Search a 2D Matrix

题目：

Write an efficient algorithm that searches for a value in an m x n matrix.

This matrix has the following properties:

Integers in each row are sorted from left to right. The first integer of each row is greater than the last integer of the previous row.

Example: Consider the following matrix:

[

[1, 3, 5, 7],

[10, 11, 16, 20],

[23, 30, 34, 50]

]

分析：

这道题目主要有意思的地方在于一个2D坐标到1D坐标的转换，如果说有一个m x n的矩阵，那矩阵的第k个元素，其实是矩阵中(k / n, k % n)位置上的那个元素。

解法：

class Solution {
public:
    /**
     * @param matrix, a list of lists of integers
     * @param target, an integer
     * @return a boolean, indicate whether matrix contains target
     */
    bool searchMatrix(vector<vector<int> > &matrix, int target) {
        // write your code here
        if (matrix.size() == 0) {
            return false;
        }
        if (matrix[0].size() == 0) {
            return false;
        }

        int start = 0;
        int m = matrix.size();
        int n = matrix[0].size();
        int end = m * n - 1;

        while (start + 1 < end) {
            int mid = start + (end - start) / 2;
            if (matrix[mid / n][mid % n] == target) {
                return true;
            } else if (matrix[mid / n][mid % n] < target) {
                start = mid;
            } else {
                end = mid;
            }
        }

        if (matrix[start / n][start % n] == target) {
            return true;
        }

        if (matrix[end / n][end % n] == target) {
            return true;
        }

        return false;
    }
};

**提供材料:**
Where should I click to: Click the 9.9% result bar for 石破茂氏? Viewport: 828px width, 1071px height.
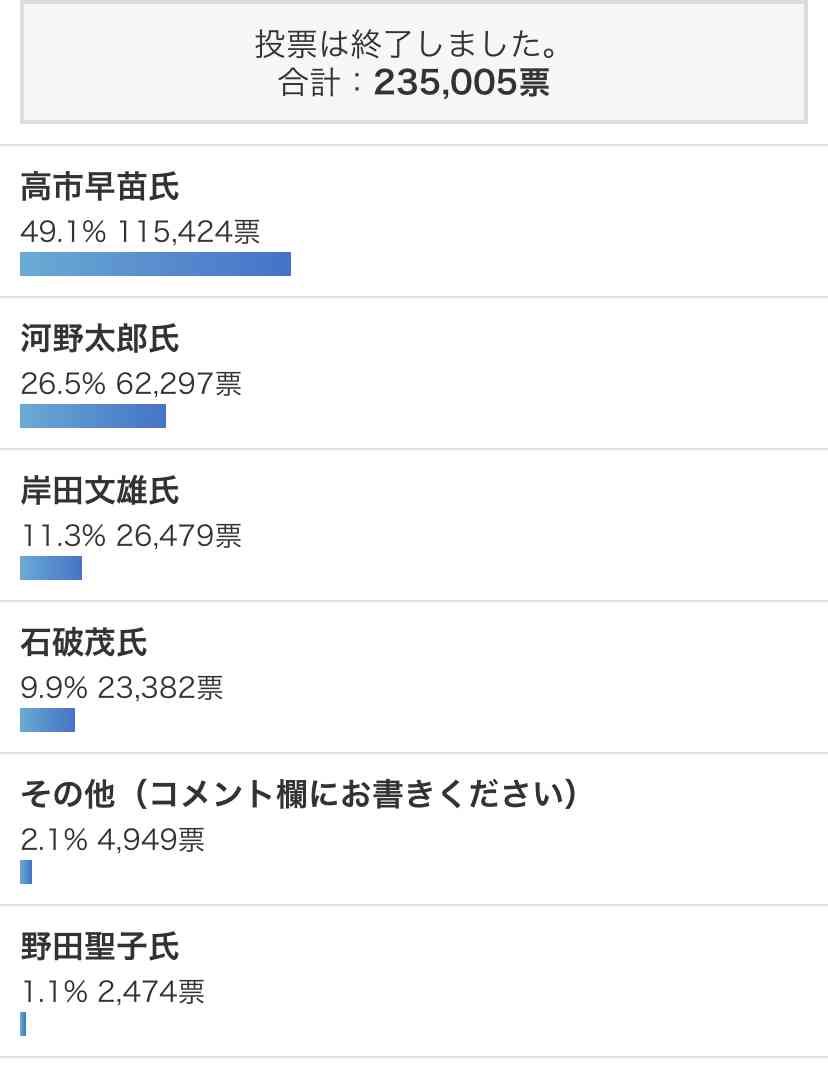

**任务指令:** 按照原文"分析"部分的说法，一个 m x n 矩阵的第 k 个元素位于矩阵中的哪个位置？ 以上材料与原文各自独立，互不相关。

**本题回答:** 位于矩阵中 (k / n, k % n) 的位置。